* _任务目标_
把下面条目中凡含有字符串“dimensions”的行都收集起来，逐行抄出，区分大小写。

* _数据行_
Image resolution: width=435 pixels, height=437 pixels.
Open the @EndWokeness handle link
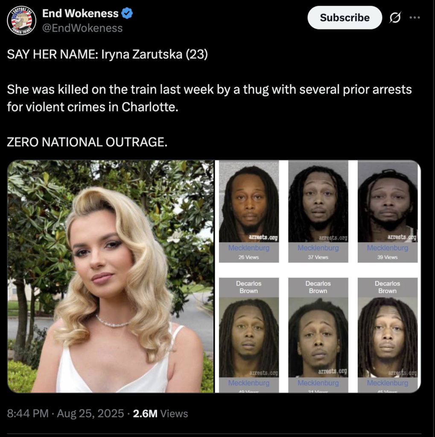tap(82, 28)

...

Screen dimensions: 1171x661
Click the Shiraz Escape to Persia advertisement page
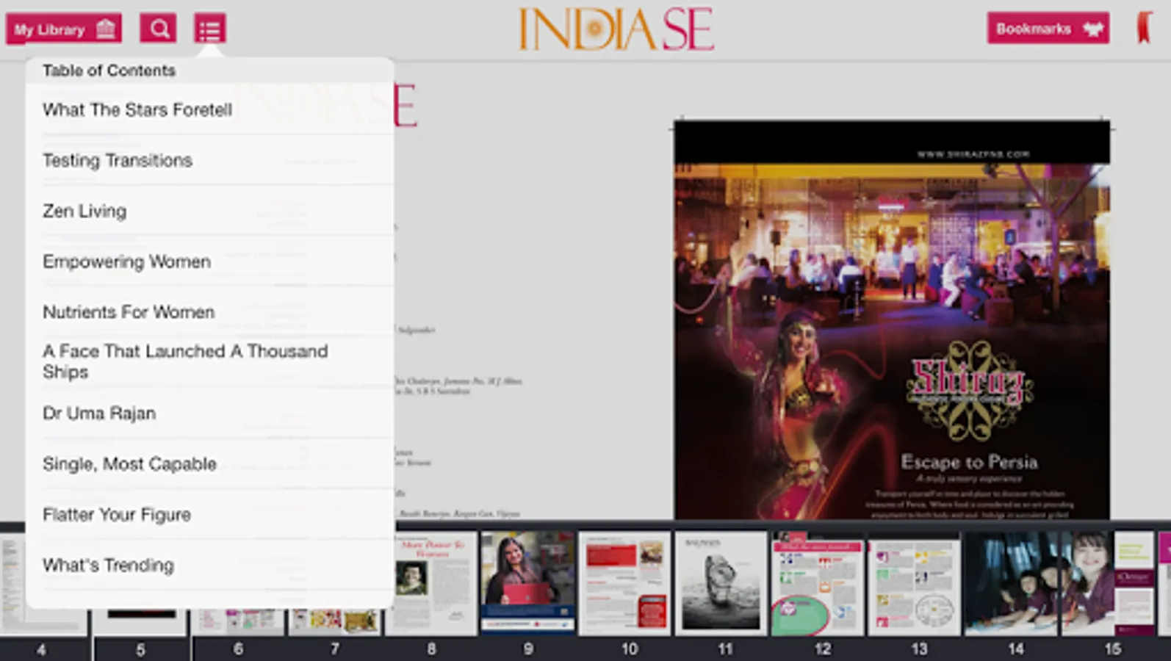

--

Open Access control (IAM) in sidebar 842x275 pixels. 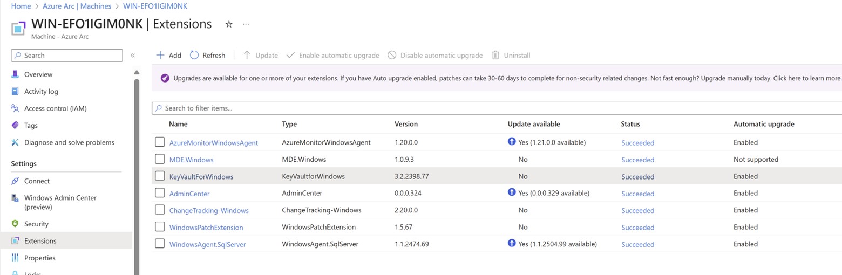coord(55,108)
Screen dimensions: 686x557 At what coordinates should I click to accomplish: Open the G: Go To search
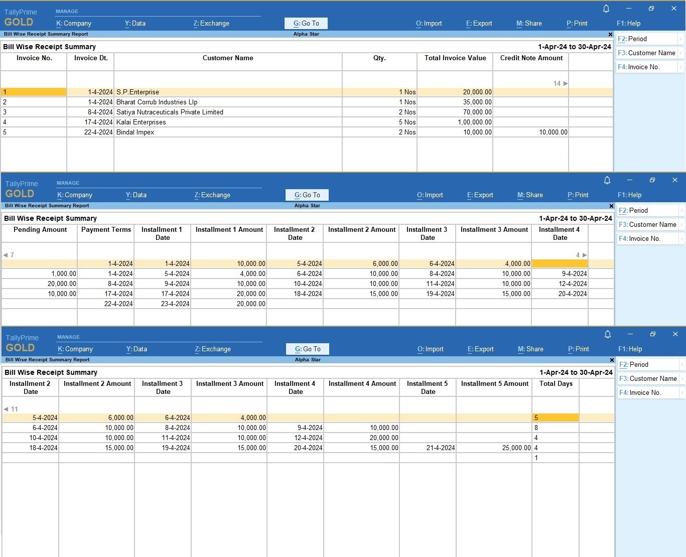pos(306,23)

* _输出结果_
Screen dimensions: 1171x661
Screen dimensions: 686x557 At what coordinates should I click to accomplish: Open the G: Go To search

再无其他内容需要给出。